Meskipun, ada juga para anggota dewan menyangkal hal tersebut dan
mengatakan “para pengusaha saat ini yang
turut mendanai sala satu calon dalam pilkada, tidak semata-mata melihat menfaat
apa yang dapat mereka dapatkan tetapi mereka hanya menginginkan satu hal yakni
kemajuan dari segi ekonomi, kesejahteraan bagi para masyrakat di setiap daerah”.
Tapi tentu saja tidak ada yang bisa menjamin para kapitalis bisa bersikap
demikian, dan fakta akan hal ini juga patut dipertanyakan kebenarannya.

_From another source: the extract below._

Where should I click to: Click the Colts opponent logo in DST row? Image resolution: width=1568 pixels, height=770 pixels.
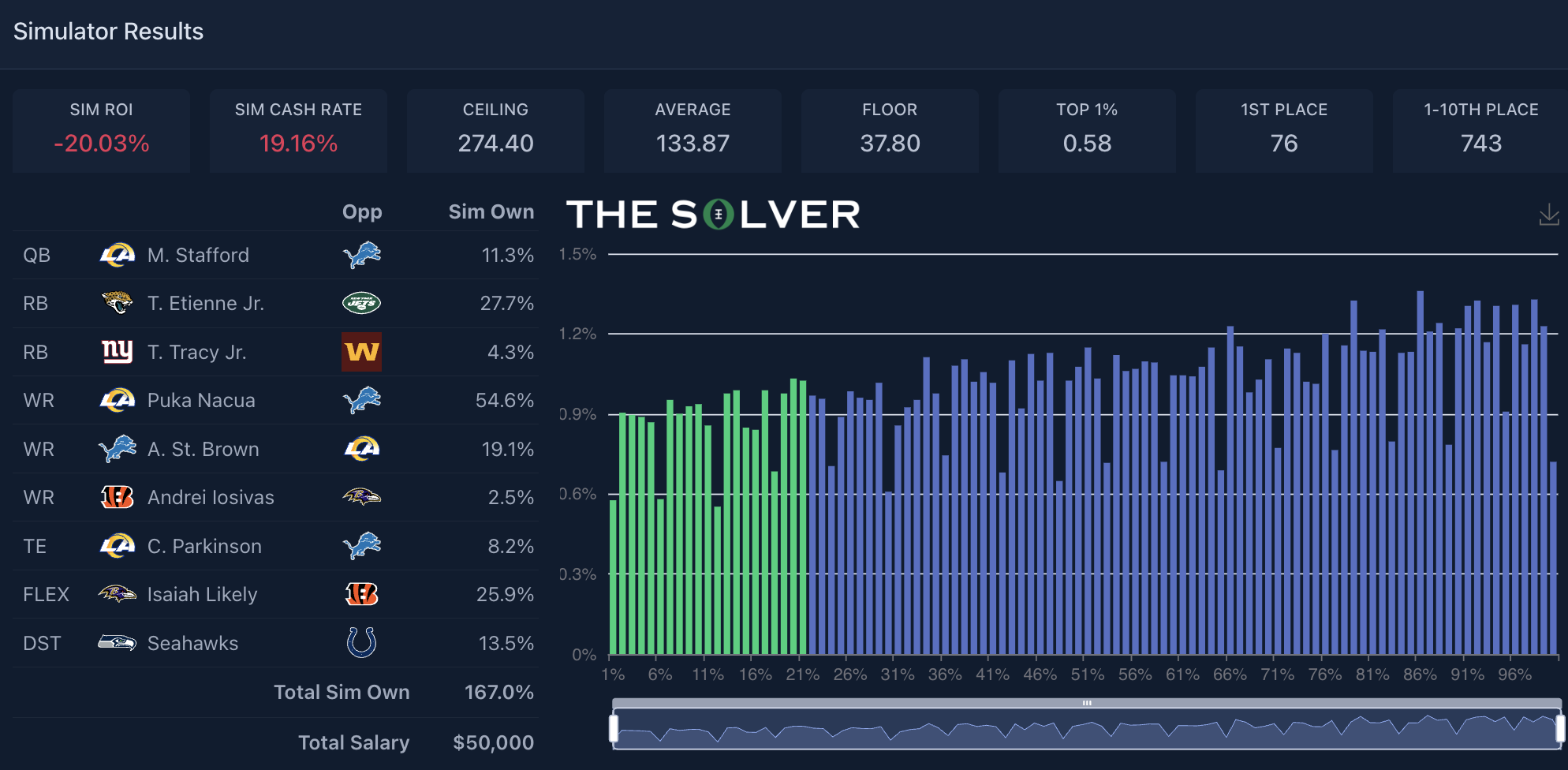tap(361, 643)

Bagaimana dengan para anggota dewan, setali
tiga uang orang yang duduk di parlemenpun tidak bebas dari intervensi para
pengusaha, dengan iming-iming sejumlah uang kebijakanpun bisa diputar dan
diplintir kemana saja sesuai dengan pesanan, faktanya kita bisa lihat sendiri
di media melalui pemberitaan yang lalu, ataupun kita bisa menunggu kedepan akan
kasus kasus yang terjadi dengan melibatkan para anggota dewan wakil rakyat
terhormat.
Dengan ini, kita bisa melihat bahwasanya dalam pelaksanaanya PILKADA tidak
selalu sama dengan yang inginkan, yang kita lihat dengan kepala daerah yang
berhasil memajukan daerahnya hanya sebagian kecil saja, namun respon masyakarat
sudah mensyukuri akan hal itu, tetapi bagaimana dengan sebagian besar lainnya
apakah kita akan tenang dan ikhlas saja melihat bahwa semua praktek yang
terjadi syarat akan kepentingan sesaat dan hanya segelintir orang saja.
Dan mari kita pertanyakan, hasil PILKADA nantinya apakah murni pilihan
rakyat atau DPR yang saat ini masih dalam proses perumusan RUU, ataukah justru
bukan pilihan dari keduanya yakni para Kapitalis.